WHAT TO DO: Your output should be the entries below, exact in every detail.

RECORDS SUPPLIED:
────────────────────

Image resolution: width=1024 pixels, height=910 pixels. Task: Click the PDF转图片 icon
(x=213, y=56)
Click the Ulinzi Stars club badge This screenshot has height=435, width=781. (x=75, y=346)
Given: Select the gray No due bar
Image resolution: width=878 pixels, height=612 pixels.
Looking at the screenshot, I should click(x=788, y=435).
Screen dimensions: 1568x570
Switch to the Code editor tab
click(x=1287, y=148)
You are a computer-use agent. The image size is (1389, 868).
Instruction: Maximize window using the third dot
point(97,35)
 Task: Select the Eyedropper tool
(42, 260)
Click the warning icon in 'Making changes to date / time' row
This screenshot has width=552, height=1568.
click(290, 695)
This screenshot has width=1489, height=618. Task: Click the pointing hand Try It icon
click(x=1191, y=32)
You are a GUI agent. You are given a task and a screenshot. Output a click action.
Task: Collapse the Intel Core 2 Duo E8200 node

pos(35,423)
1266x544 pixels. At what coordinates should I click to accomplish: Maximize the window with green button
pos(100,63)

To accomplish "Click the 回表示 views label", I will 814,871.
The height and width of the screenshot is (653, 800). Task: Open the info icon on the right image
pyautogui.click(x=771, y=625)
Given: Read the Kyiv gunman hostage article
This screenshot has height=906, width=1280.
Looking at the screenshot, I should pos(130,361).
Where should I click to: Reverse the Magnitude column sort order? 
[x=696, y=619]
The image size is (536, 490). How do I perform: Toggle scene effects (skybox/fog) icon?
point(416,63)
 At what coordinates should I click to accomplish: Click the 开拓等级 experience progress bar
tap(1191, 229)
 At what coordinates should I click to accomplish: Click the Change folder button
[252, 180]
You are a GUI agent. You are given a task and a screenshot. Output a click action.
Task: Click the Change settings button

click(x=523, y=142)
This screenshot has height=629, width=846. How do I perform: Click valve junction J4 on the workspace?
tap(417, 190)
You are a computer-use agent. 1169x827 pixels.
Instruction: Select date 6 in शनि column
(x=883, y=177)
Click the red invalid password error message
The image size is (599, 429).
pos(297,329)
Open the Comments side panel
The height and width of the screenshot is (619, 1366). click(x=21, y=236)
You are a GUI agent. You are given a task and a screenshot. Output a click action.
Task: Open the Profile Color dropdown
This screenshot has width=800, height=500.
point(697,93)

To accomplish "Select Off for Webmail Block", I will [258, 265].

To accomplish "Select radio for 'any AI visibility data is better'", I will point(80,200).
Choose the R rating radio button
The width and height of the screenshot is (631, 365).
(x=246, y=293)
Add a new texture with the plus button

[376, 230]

────────────────────

TASK RESPONSE:
Image resolution: width=1024 pixels, height=910 pixels. Task: Click the PDF转图片 icon
(x=213, y=56)
Click the Ulinzi Stars club badge This screenshot has height=435, width=781. (x=75, y=346)
Given: Select the gray No due bar
Image resolution: width=878 pixels, height=612 pixels.
Looking at the screenshot, I should click(x=788, y=435).
Screen dimensions: 1568x570
Switch to the Code editor tab
click(x=1287, y=148)
You are a computer-use agent. The image size is (1389, 868).
Instruction: Maximize window using the third dot
point(97,35)
 Task: Select the Eyedropper tool
(42, 260)
Click the warning icon in 'Making changes to date / time' row
This screenshot has width=552, height=1568.
click(290, 695)
This screenshot has width=1489, height=618. Task: Click the pointing hand Try It icon
click(x=1191, y=32)
You are a GUI agent. You are given a task and a screenshot. Output a click action.
Task: Collapse the Intel Core 2 Duo E8200 node

pos(35,423)
1266x544 pixels. At what coordinates should I click to accomplish: Maximize the window with green button
pos(100,63)

To accomplish "Click the 回表示 views label", I will 814,871.
The height and width of the screenshot is (653, 800). Task: Open the info icon on the right image
pyautogui.click(x=771, y=625)
Given: Read the Kyiv gunman hostage article
This screenshot has height=906, width=1280.
Looking at the screenshot, I should pos(130,361).
Where should I click to: Reverse the Magnitude column sort order? 
[x=696, y=619]
The image size is (536, 490). How do I perform: Toggle scene effects (skybox/fog) icon?
point(416,63)
 At what coordinates should I click to accomplish: Click the 开拓等级 experience progress bar
tap(1191, 229)
 At what coordinates should I click to accomplish: Click the Change folder button
[252, 180]
You are a GUI agent. You are given a task and a screenshot. Output a click action.
Task: Click the Change settings button

click(x=523, y=142)
This screenshot has height=629, width=846. How do I perform: Click valve junction J4 on the workspace?
tap(417, 190)
You are a computer-use agent. 1169x827 pixels.
Instruction: Select date 6 in शनि column
(x=883, y=177)
Click the red invalid password error message
The image size is (599, 429).
pos(297,329)
Open the Comments side panel
The height and width of the screenshot is (619, 1366). click(x=21, y=236)
You are a GUI agent. You are given a task and a screenshot. Output a click action.
Task: Open the Profile Color dropdown
This screenshot has width=800, height=500.
point(697,93)

To accomplish "Select Off for Webmail Block", I will [258, 265].

To accomplish "Select radio for 'any AI visibility data is better'", I will point(80,200).
Choose the R rating radio button
The width and height of the screenshot is (631, 365).
(x=246, y=293)
Add a new texture with the plus button

[376, 230]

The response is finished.